_EXERCISE DIRECTIONS_:
The required output is a copy of each line in the material below that includes "Click".

_SUPPLIED DATA_:
━━━━━━━━

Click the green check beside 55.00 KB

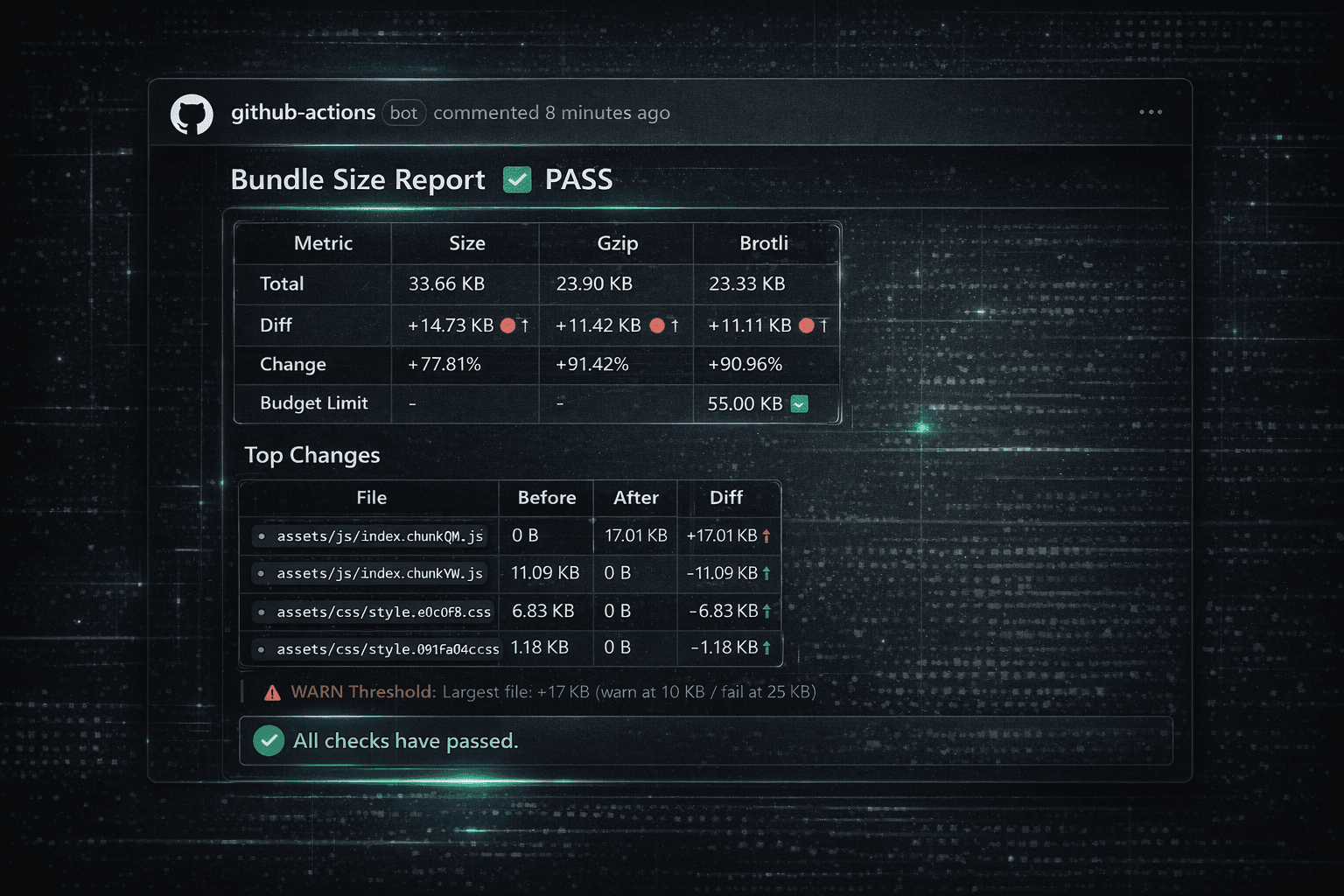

━━━━━━━━

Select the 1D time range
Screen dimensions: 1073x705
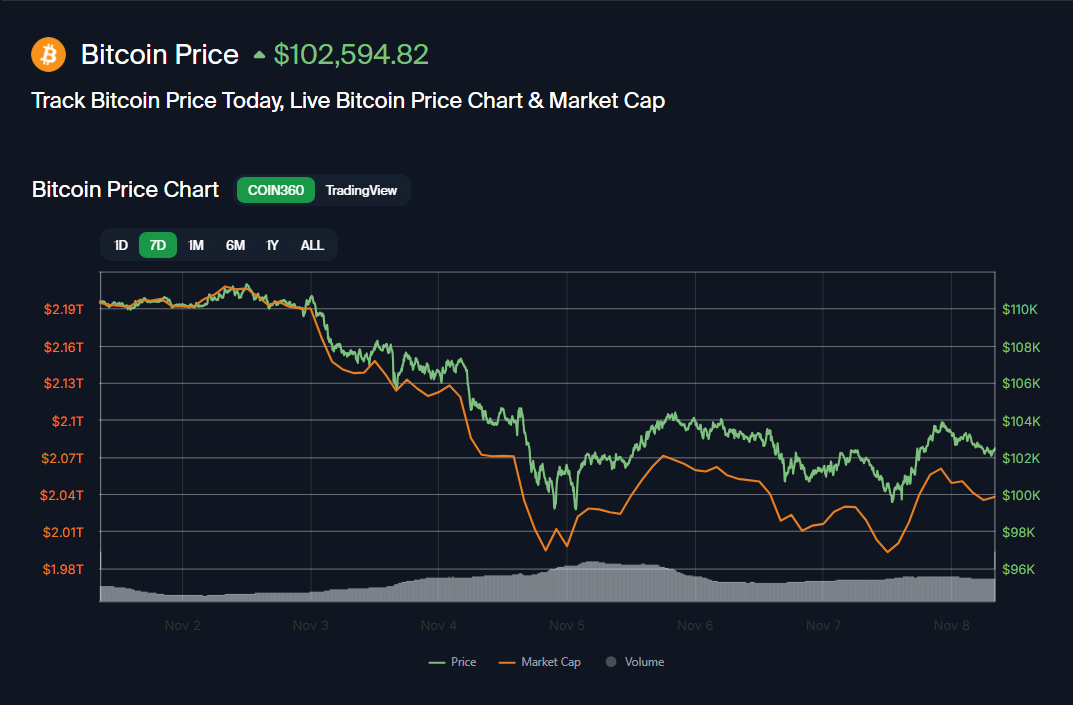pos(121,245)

━━━━━━━━

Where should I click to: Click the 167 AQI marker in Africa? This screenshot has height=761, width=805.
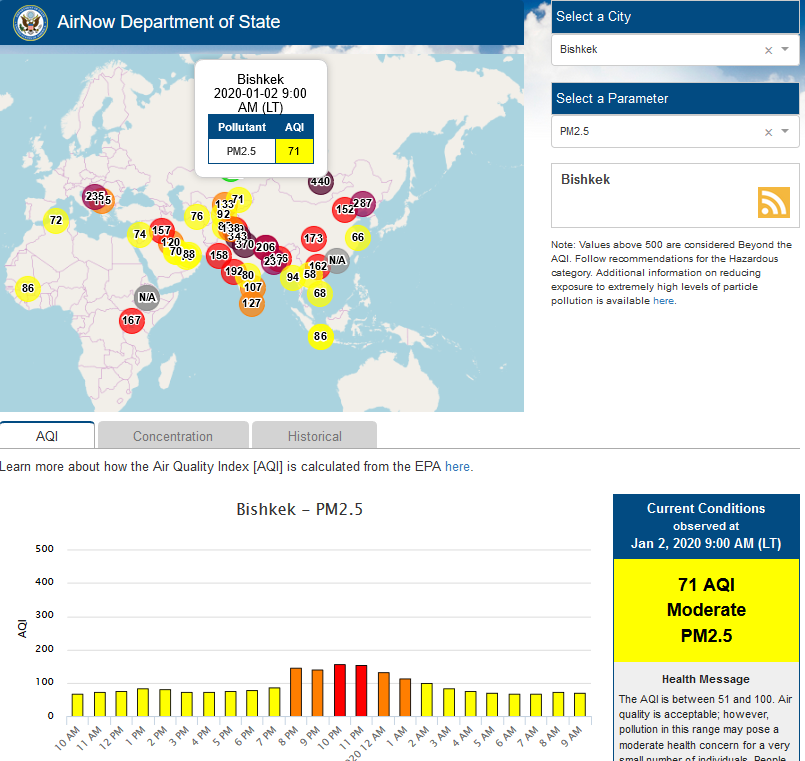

━━━━━━━━

_COMPLETED TASK_:
Click the green check beside 55.00 KB
Where should I click to: Click the 167 AQI marker in Africa? This screenshot has height=761, width=805.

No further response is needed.